关 键 词:脊柱骨折  内固定器  短节段

Clinical effect of three vertebral body and double segments fixation in creating thoracolumbar ;fracture
Lun Xuegang,Li Xiaomin,Zhang Xinhua. Clinical effect of three vertebral body and double segments fixation in creating thoracolumbar ;fracture[J]. Chinese Journal of Clinicians(Electronic Version), 2014, 0(9): 1642-1646
Authors:Lun Xuegang  Li Xiaomin  Zhang Xinhua
Affiliation:.( Department of Orthopaedics, the People's Hospital of Shouguang Affiliated to Weifang Medical College, Shouguang 262700, China)

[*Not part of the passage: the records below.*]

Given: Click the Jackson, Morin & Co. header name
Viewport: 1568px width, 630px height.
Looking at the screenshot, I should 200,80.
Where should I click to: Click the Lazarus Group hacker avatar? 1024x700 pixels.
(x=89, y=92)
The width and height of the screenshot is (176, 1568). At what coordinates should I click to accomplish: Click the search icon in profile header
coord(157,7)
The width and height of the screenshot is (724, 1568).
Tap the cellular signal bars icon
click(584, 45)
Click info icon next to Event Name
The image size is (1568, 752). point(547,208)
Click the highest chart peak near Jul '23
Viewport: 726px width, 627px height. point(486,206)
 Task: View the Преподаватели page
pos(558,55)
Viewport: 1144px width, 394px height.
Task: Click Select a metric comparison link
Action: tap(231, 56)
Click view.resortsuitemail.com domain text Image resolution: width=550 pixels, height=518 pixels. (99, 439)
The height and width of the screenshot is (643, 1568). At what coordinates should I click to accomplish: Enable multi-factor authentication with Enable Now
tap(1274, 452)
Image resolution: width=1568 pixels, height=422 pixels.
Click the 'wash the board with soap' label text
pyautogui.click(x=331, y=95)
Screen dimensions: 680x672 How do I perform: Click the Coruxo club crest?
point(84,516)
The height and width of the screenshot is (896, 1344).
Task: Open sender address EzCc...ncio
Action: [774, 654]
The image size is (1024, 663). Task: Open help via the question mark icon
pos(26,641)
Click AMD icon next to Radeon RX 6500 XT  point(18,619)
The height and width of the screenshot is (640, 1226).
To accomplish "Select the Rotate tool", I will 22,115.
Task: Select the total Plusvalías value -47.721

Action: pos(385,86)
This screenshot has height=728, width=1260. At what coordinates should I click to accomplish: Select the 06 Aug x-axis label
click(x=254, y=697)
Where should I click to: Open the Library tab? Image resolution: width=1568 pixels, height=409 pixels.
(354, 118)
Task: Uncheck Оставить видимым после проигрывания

Abstract:Objective To evaluate the clinical effect of posterior short segment and fractured vertebra fixation in creating thoracolumbar fracture. Methods 48 patients with thoracolumbar spine fracture were included of our hospital between July 2004 and May 2008, 33 patients were men, 17 patients were women, range of age was from 23 to 55, average was 39. CT displays that all patients had outstanding in vertebral canal, and there were 16 patients having different lower limb symptom,dividing them into experimental group and control group at random. There were 33 patients (man 22, woman 11) in experimental group underwent internal fixation of short segment and fractured vertebra, and control group was 15 patients(man 9, woman 6) underwent posterior monosegment fixation. All cases were followed-up for one year. To assess the clinical effect of two group by compression degree of anterior border of fractural vertebral body, cobb's angle and the degree of outstanding. Results Experimental group was better than control group not only in immediately reset behind one week but also the lost of reset behind one year, the difference had statistical significance(P〈0.01). Conclusion Short segment and fractured vertebra fixation is better in creating thoracolumbar spine fracture than posterior monosegment fixation not only in immediately reset but also the lost of reset, and the former has less risk, for instance the break of internal instrument and the pulling out of vertebral arch pedical nail.